Бойко шла торговля «ряской митрополита Филиппа». Покупали больше женщины, часто на последние деньги, и монах стал уже раздирать куски на узкие ленточки.
— Пода-айте копеечку! Копеечку! — звоном стояло в воздухе.
Юродивый Иван Большой Колпак, высокий, нескладный, худой, качался над своей деревянной чашкой, протянув вперед голые исхудалые ноги.
— А ну, робя, что скажешь, блаженный?
Юродивый снял с головы войлочный колпак и поднял его высоко к серому небу.
— Спите, миленькие, на этом свете в крови захлебнулися, на том Божьей пищей напитаетесь… Заснешь и ты, батюшка, заснешь скоро, Божий ангел! А вы ножки ему целуйте!
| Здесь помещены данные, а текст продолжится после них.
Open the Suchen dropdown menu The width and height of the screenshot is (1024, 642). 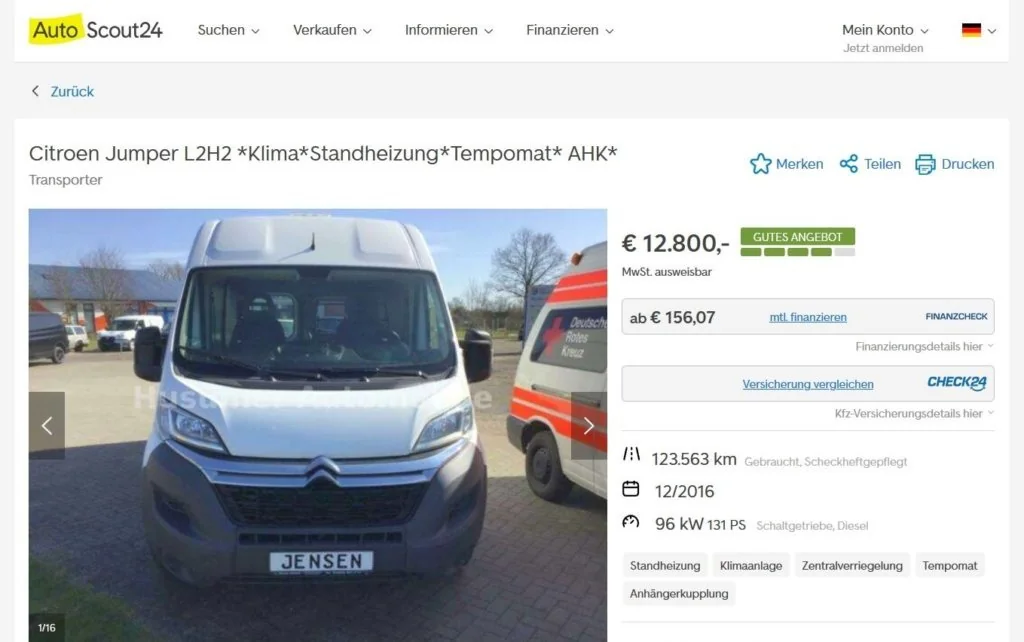229,30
— Слышите! — закричал с бочки парень. — Ножки ему целуйте, митрополиту-то! Валим к Николе, — отсель недалече, — попросим заступы у угодника… пусть в темнице за нас помолится, нас благословит.
— Валим! Валим!
В толпе слышались рыдания…
В этот день около Николы Старого до глубокой ночи толпился народ. Всякий старался увидеть в окне хоть тень митрополита… Припадали к оконцу его кельи, целовали железо и плакали и искали выхода из тяжелой смертельной беды. И видя стаю голубей, поднимавшихся от железной решетки, крестились и говорили:
— Знамение Господне… Пташки Божьи святителя охраняют!
Когда царю донесли о стечении народа у кельи Филиппа, он задумался.
— Что мыслишь об этом, Лукьяныч? — спросил царь любимого опричника.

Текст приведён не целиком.